SEOUL: South Korea said some North Korean officials returned to an inter-Korean liaison office on Monday, three days after the North abruptly withdrew its entire staff citing unspecified instructions from “higher-level authorities.”

It wasn’t immediately clear why North Korea sent some workers back to the office or whether it would restore a full staff. The North’s decision to withdraw its staff on Friday came a week after its vice foreign minister threatened to pull out of nuclear negotiations with the United States following the collapse of a nuclear summit last month between leader Kim Jong Un and President Donald Trump.

Seoul’s Unification Ministry, which deals with inter-Korean affairs, said in a statement that four to five North Korean officials showed up for work Monday at the liaison office in the North Korean border town of Kaesong and told South Korean officials they came to work their usual shifts.

The ministry said the North continues to provide no clear explanation on why it withdrew staff from the office.
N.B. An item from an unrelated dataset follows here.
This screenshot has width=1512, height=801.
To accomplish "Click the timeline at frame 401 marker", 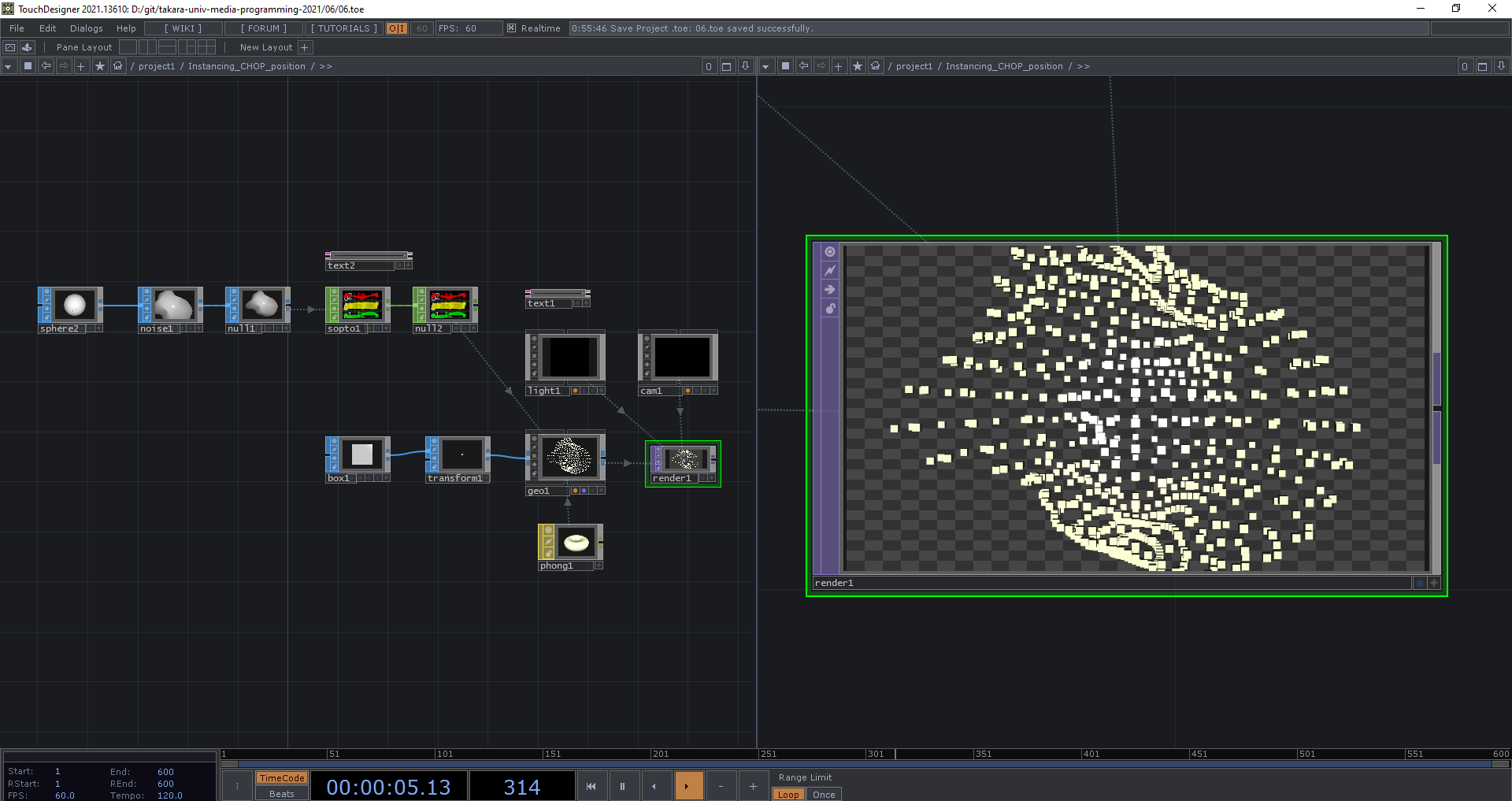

The North reportedly sent about 10 workers each working day to the office since it opened last September as part of a slew of reconciliation steps between the rivals agreed to by Kim and South Korean President Moon Jae-in.

The Koreas in past months have dismantled some of their front-line guard posts, halted military exercises across their border and vowed to resume inter-Korean economic projects when possible, voicing optimism that international sanctions could end and allow such projects.

While Moon says inter-Korean reconciliation is crucial for achieving progress in nuclear negotiations, the breakdown of the Trump-Kim summit has created a difficult environment to push engagement with the North.

Washington and Pyongyang have struggled with the sequencing of North Korea’s nuclear disarmament and the removal of US-led sanctions against the North, and blamed each other for the collapse of the summit. North Korean state media have recently demanded that South Korea distance itself from the US and resume joint economic projects that have been held back by sanctions.